- Opening Delimiter -

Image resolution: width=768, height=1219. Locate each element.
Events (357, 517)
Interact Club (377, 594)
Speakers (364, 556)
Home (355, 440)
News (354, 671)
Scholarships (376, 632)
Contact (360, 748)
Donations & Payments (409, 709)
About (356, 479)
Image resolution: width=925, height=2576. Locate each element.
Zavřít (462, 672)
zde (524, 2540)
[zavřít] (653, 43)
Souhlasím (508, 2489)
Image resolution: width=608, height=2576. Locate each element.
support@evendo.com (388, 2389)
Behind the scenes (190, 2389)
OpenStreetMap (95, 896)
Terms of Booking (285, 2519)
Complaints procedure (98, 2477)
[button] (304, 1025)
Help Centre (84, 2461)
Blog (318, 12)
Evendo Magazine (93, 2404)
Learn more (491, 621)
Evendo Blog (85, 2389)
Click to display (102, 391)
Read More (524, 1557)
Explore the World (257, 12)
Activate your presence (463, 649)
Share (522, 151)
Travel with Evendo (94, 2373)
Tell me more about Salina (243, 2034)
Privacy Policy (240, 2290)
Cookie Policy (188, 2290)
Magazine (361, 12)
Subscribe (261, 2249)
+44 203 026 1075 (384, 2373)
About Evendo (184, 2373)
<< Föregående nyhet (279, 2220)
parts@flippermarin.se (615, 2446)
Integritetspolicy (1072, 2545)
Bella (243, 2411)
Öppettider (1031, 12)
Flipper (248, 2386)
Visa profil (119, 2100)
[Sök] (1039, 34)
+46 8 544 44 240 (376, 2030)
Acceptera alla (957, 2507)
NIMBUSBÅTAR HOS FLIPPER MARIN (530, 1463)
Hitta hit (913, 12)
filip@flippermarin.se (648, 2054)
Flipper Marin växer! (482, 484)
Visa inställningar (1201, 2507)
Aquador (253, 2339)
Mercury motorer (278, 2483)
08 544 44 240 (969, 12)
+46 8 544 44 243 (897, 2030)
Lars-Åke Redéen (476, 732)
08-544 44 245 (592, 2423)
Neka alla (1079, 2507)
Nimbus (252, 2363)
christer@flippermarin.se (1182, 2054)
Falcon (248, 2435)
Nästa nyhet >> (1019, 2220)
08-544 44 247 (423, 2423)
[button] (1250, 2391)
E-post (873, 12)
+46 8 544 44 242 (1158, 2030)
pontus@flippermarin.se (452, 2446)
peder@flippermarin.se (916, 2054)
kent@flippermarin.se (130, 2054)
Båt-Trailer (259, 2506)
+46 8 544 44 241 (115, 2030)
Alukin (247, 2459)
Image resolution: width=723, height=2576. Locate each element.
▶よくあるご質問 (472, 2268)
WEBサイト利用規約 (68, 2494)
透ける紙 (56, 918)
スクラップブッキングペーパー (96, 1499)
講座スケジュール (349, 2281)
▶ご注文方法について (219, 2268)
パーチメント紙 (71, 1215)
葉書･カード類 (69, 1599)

- Closing Delimiter -

:: Task objective ::
Repeat the material above precisely.

:: Written response ::
Image resolution: width=768, height=1219. Locate each element.
Events (357, 517)
Interact Club (377, 594)
Speakers (364, 556)
Home (355, 440)
News (354, 671)
Scholarships (376, 632)
Contact (360, 748)
Donations & Payments (409, 709)
About (356, 479)
Image resolution: width=925, height=2576. Locate each element.
Zavřít (462, 672)
zde (524, 2540)
[zavřít] (653, 43)
Souhlasím (508, 2489)
Image resolution: width=608, height=2576. Locate each element.
support@evendo.com (388, 2389)
Behind the scenes (190, 2389)
OpenStreetMap (95, 896)
Terms of Booking (285, 2519)
Complaints procedure (98, 2477)
[button] (304, 1025)
Help Centre (84, 2461)
Blog (318, 12)
Evendo Magazine (93, 2404)
Learn more (491, 621)
Evendo Blog (85, 2389)
Click to display (102, 391)
Read More (524, 1557)
Explore the World (257, 12)
Activate your presence (463, 649)
Share (522, 151)
Travel with Evendo (94, 2373)
Tell me more about Salina (243, 2034)
Privacy Policy (240, 2290)
Cookie Policy (188, 2290)
Magazine (361, 12)
Subscribe (261, 2249)
+44 203 026 1075 (384, 2373)
About Evendo (184, 2373)
<< Föregående nyhet (279, 2220)
parts@flippermarin.se (615, 2446)
Integritetspolicy (1072, 2545)
Bella (243, 2411)
Öppettider (1031, 12)
Flipper (248, 2386)
Visa profil (119, 2100)
[Sök] (1039, 34)
+46 8 544 44 240 (376, 2030)
Acceptera alla (957, 2507)
NIMBUSBÅTAR HOS FLIPPER MARIN (530, 1463)
Hitta hit (913, 12)
filip@flippermarin.se (648, 2054)
Flipper Marin växer! (482, 484)
Visa inställningar (1201, 2507)
Aquador (253, 2339)
Mercury motorer (278, 2483)
08 544 44 240 (969, 12)
+46 8 544 44 243 (897, 2030)
Lars-Åke Redéen (476, 732)
08-544 44 245 (592, 2423)
Neka alla (1079, 2507)
Nimbus (252, 2363)
christer@flippermarin.se (1182, 2054)
Falcon (248, 2435)
Nästa nyhet >> (1019, 2220)
08-544 44 247 (423, 2423)
[button] (1250, 2391)
E-post (873, 12)
+46 8 544 44 242 (1158, 2030)
pontus@flippermarin.se (452, 2446)
peder@flippermarin.se (916, 2054)
kent@flippermarin.se (130, 2054)
Båt-Trailer (259, 2506)
+46 8 544 44 241 (115, 2030)
Alukin (247, 2459)
Image resolution: width=723, height=2576. Locate each element.
▶よくあるご質問 (472, 2268)
WEBサイト利用規約 (68, 2494)
透ける紙 (56, 918)
スクラップブッキングペーパー (96, 1499)
講座スケジュール (349, 2281)
▶ご注文方法について (219, 2268)
パーチメント紙 (71, 1215)
葉書･カード類 (69, 1599)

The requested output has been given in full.